Demise of the high street
With non-essential stores closed, and many people either unable or willing to leave their homes during 2020, footfall on the UK’s high streets was down by more than 43 percent on the previous year. At the same time, spending online was almost 35 percent up, accounting for more than 30 percent of total retail sales.
Even before the pandemic, a combination of increased digitization, falling footfall, and rising costs had hit physical retailers hard. Big names including Karen Millen, Mothercare, and Toys”R”Us had already vanished from the high street. And more are set to follow. Just recently, online fast-fashion retailer Boohoo bought the online businesses of high street staples Debenhams, Dorothy Perkins, and Burton. Importantly, their hundreds of physical stores and thousands of employees were not included in the purchase.
E-commerce meanwhile has been evolving the customer experience away from just products available on a website – the best online sellers curate their selection, present it with a lot of detail and great photography, often providing articles and commentary on broader topics. They also engage their customers and sell on social media engagement, provide live chat and host events, even offering the ability to try on clothes, jewellery and watches virtually! They have managed to take the best (and most fun!) bits of the in-store shopping experience and improve it online. As shop doors open once again, physical retailers are learning how to bring the best bits of the online experience in-store to compete with their e-commerce counterparts.
Health and safety concerns
One of the most important things for physical retailers to consider is just how much consumers’ attitudes to shopping have changed as a result of the pandemic. Social distancing is now the norm, and concerns around spreading the virus have made people wary of handling physical items.
According to McKinsey, fears around the transmission of COVID-19 have seen global cash payments over the last 12 months fall at around four or five times the annual rate of decrease of the past few years. While cash is likely to remain in use for some time yet, retailers should offer safety-conscious customers a greater choice of contactless payment options, such as card and mobile wallet.

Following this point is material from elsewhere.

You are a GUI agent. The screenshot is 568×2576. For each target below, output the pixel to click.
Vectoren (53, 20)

This increased concern around personal protection has seen a rise in the use of click-and-collect services. Although they’ve steadied since, the first month of lockdown saw demand for these services grow threefold. With a quarter of shoppers expressing a preference for click-and-collect over home delivery, it’s clearly a desirable addition to any retailer’s offering. But retailers could also use this functionality to take a deposit to reserve items in-store, allowing a customer to visit when it is convenient for them and know it won’t be out of stock.
And going further than that – consumers are now used to booking time slots online, video calls and online appointments; physical retailers can use that to get people safely into their stores, either at a time that suits them when the store is quiet, or even virtually for “video tours” of the products on sale.

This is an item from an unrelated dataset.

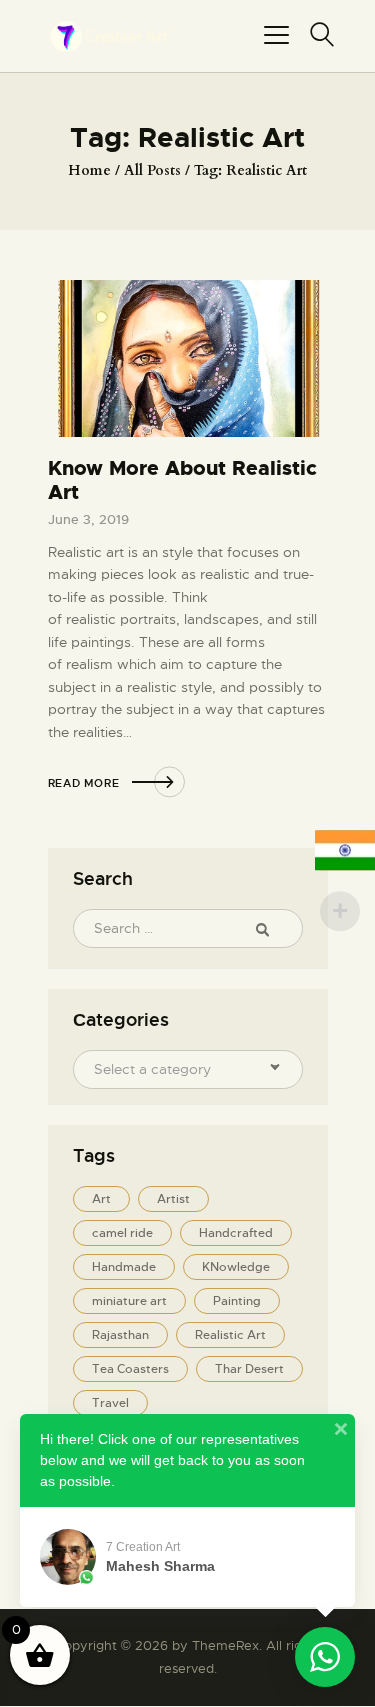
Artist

The biggest thing that may come out of this pandemic for the high street, is the resurgence in the desire to support our local communities and small businesses. Most of us have got used to staying in our local areas, and we want to support our local business communities.
Small businesses are forming Facebook groups to create local communities, and working harder to understand their customers – who are the most loyal, where they travel from, what they need – and using that data to focus their marketing efforts. Consumers are also making more effort to buy local – emailing or phoning ahead, or buying over the phone, so that they can collect something from a local store on their daily walk.
Implementing and communicating these solutions requires retailers to have an online presence. After all, it’s hard for a store to replicate its e-commerce competitors if it’s not playing on the same field. But COVID-19 has forced many physical retailers to make this jump online, where previously they may have hesitated or not seen the need, with more retailers engaging much more actively in online marketing and social media to reach their customers. The huge jump in business through Shopify, and the launch of Instagram shops shows how quickly physical retail is going online.
The fact is, COVID-19 has changed the face of retail. High streets, already suffering due to rent increases and the increasing advance of e-commerce, have been largely shuttered for months. If brick-and-mortar stores are to thrive, let alone survive, they must take inspiration from online retailers as they adapt to the new normal.